What are you currently reading?
I am making a great progress with my March African Literature Month. After Nigerian writer Chimamanda Ngozi Adichie’s Americanah, I am back again in Nigeria with Buchi Emecheta’s The Joys of Motherhood. Until last year, I have never heard of Emecheta nor have I encountered any of her works. Nevertheless, I was stoked when I gained a copy of this book through an online bookseller. The Joys of Motherhood charts the story of Nnu Ego, the daughter of an influential Igbo tribesman, Nwokocha Agbadi. Her first marriage with her childhood sweetheart, Amatokwu, ended with Nnu Ego getting returned to her father. She was then remarried, now to a man named Nnaife who was living and working in Lagos. The novel is a portrayal of the the struggles of women in a highly patriarchal society where tribesmen, and men in general, can have as many wives as they can. Despite this, Nnu Ego loved her children and was proud of them. I am nearly done with the novel and I hope it would give me further insights into Nigerian society and culture.

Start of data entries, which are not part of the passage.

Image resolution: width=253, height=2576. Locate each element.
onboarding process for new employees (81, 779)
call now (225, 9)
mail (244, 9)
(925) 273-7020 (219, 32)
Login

What have you finished reading?
Chimamanda Ngozi Adichie has won me over with her evocative retelling of the Biafran war in her seminal novel, Half of a Yellow Sun. This experience made me look forward to her other works, leading me to perhaps her most popular novel, Americanah. Americanah chronicles the story of young lovers Ifemelu and Obinze. During the tumultuous period following the uprising of university students against the government, Ifemelu chose to migrate to the United States and join her Aunt Uju. What she found in the United States shocked her beyond belief as it was not the picture she had in her head. Adichie did a commendable job of capturing the struggles one experiences in a new environment – the culture shock, the discrimination, and the sideward or pitying glances one elicits in public. Despite the palpable dichotomies between Half of a Yellow Sun and Americanah, I love both novels equally. My pleasant experience with both books makes me look forward to more of Adichie’s prose.
What will you read next?
I am hoping to indulge in the works of two Nobel Laureates in Literature. It has also been over four years since I last read my first Naguib Mahfouz novel, Miramar. I am still not delving into the Cairo Trilogy for I am one book short (the last book). However, I have a standalone book that I hope would remind me of Mahfouz’s narrative. I am kind of expecting some political undertones in the novel. Nigerian Wole Soyinkan was the first African laureate when he was awarded the 1986 Nobel Prize in Literature, although I never knew of this until last year I believe. His memoir, Aké: The Years of Childhood, will be the first nonfiction in nearly two years.
Thus concludes another WWW Wednesday update! I hope everyone is having a great midweek! Do keep safe and as always, enjoy reading!